The museum has made a concerted effort to attract a more diverse audience in recent years. In 2015, the museum found that nearly 80 percent of people who visited were white, which led to targeted outreach and initiatives aimed at making the museum more inclusive. Two years later, Globe reporters who visited on a Saturday found that, out of roughly 3,000 guests, only about 4 percent were black.
On Wednesday, nearly a week after the field trip, top museum officials apologized in an open letter that acknowledged that the students had “encountered a range of challenging and unacceptable experiences that made them feel unwelcome.”
On Friday, the museum revealed the conclusions of its investigation, which included re-creating the students’ three-hour visit from security footage and speaking to dozens of people.
It said it could not “definitively confirm or deny” that students were told “no food, no drink, no watermelon,” saying a staff member recalled saying “no food, no drink and no water bottles” were allowed. Though the museum typically allows guests to carry closed water bottles, school groups are advised that no drinks are allowed in the galleries.
The museum also said security guards’ rotations may have unintentionally appeared to the students as if they were being followed, but added, “It is unacceptable that they felt racially profiled, targeted and harassed.”
Lastly, the museum said its investigation found that other visitors made racist comments to the students, which led to the revocation of their membership and their banning from the museum.
The museum vowed to “adapt security procedures . . . to make sure all people feel welcome,” provide additional training to employees that work with visitors and continue mandatory unconscious bias training for all staff members.

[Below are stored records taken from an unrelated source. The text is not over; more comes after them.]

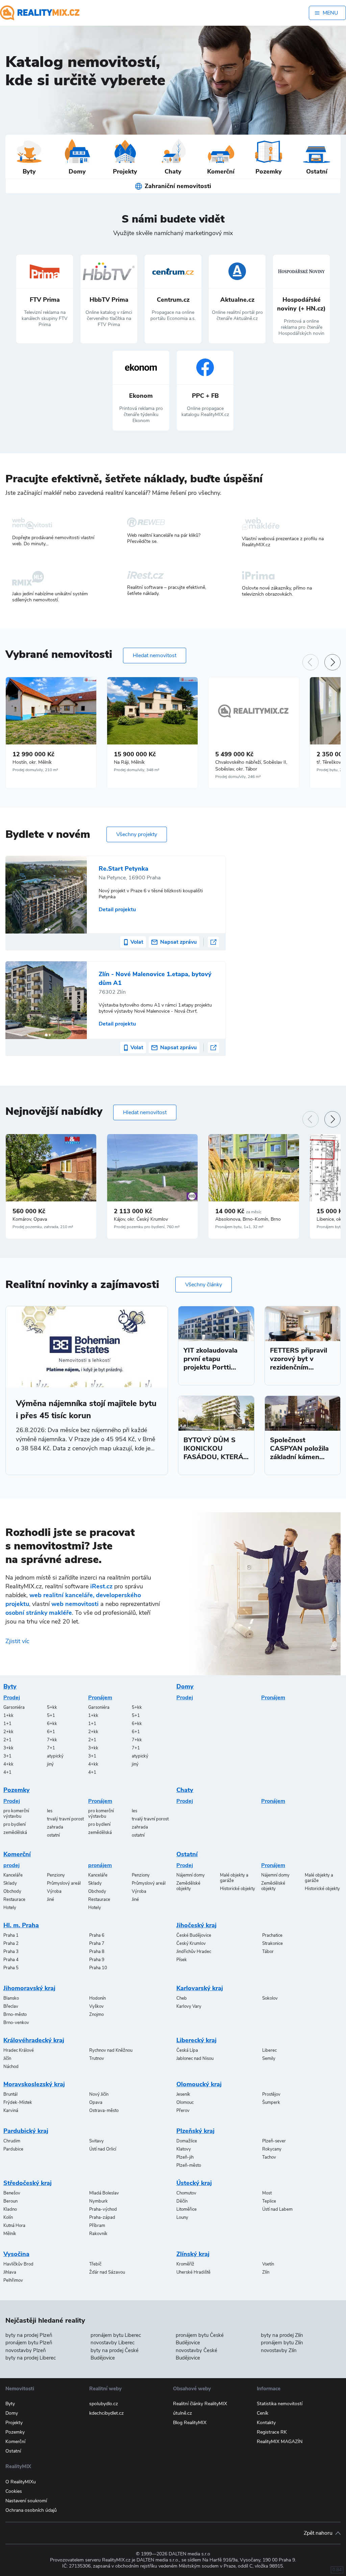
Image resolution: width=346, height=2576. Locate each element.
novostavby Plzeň (25, 2350)
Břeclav (10, 2006)
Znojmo (96, 2014)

Teitelbaum has asked to meet with students at the school next week.
“This is a fundamental problem that we will address as an institution, both with immediate steps and long-term commitments,” Teitelbaum said in the statement. “I am deeply saddened that we’ve taken something away from these students that they will never get back.”
The experience ended up teaching the seventh-graders “an unfortunate lesson,” Arturo Forrest, Davis Leadership Academy’s principal, told the Globe.
“This was a strong group of students that went, they excelled academically,” he said. “The shock of it for them was, ‘We are the top and we carry ourselves the right way as leaders.’ You know, it was very eye-opening for them.
“I had to tell them, you know, as a black or brown person, you have to work 10 times harder,” she told reporters on Thursday. “Unfortunately, that’s the world that we live in.”